Committee Chairman Dana Sande said he had already received calls from people with concerns about the proposal, but said council members should hear from its backers from the Turtle Mountain reservation before commenting its chances of success.
“I think there are probably lots of pros and cons for a casino in Grand Forks,” he said. “We should at least listen to what (tribal representatives) have to say.”
The complex would be located along the Interstate 29 corridor, according to meeting agenda information. Land acquired by the tribe would be held in trust by its members.
The Turtle Mountain tribe is based on the small Turtle Mountain Indian Reservation about 85 miles northwest of Devils Lake, near the Canadian border. A message left with an official at the reservation was not returned Friday.

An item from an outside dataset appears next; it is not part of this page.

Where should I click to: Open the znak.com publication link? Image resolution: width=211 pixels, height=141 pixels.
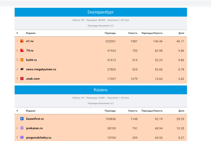click(33, 78)
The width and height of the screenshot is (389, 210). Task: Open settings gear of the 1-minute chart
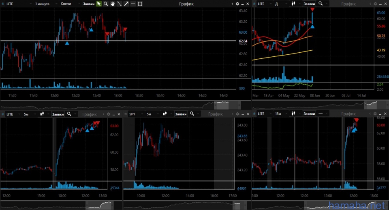(x=237, y=4)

The tribe’s proposal offers to pay for the expansion of infrastructure, compensate the city for lost property taxes on land taken into tribal trust and share revenue with charities.
The Turtle Mountain Band “is requesting to work with the City of Grand Forks in a spirit of cooperation and to form a cooperative working group to hold discussions in coordinated and mutually beneficial manner” on the proposal, according to the city staff’s report.
A city staff recommendation says the council members should “engage in a good faith dialogue and community conversation” with the tribe on the merits of the project.
Any recommendation from the committee would have to be approved by the full City Council.
A tribal casino operating off a reservation would require approval at several levels, including the federal Department of the Interior and the governor, according to information provided by city staff.
Before such a project could go ahead, it would also have to address financial viability, economic benefits, historic tribal connections to the off-reservation site of the casino, environmental effects, costs and other implications for nearby communities.
The tribe pushed for a Grand Forks casino in 2005 and 2006, but the effort lost to community opposition and lack of support on the city and state levels. The proposal was brought up again in 2009, but fizzled in part by not winning approval from then-Gov. John Hoeven.
Sande said he hoped to hear from casino supporters on what it would do for the city.
“There have to be benefits for the people of Grand Forks,” he said.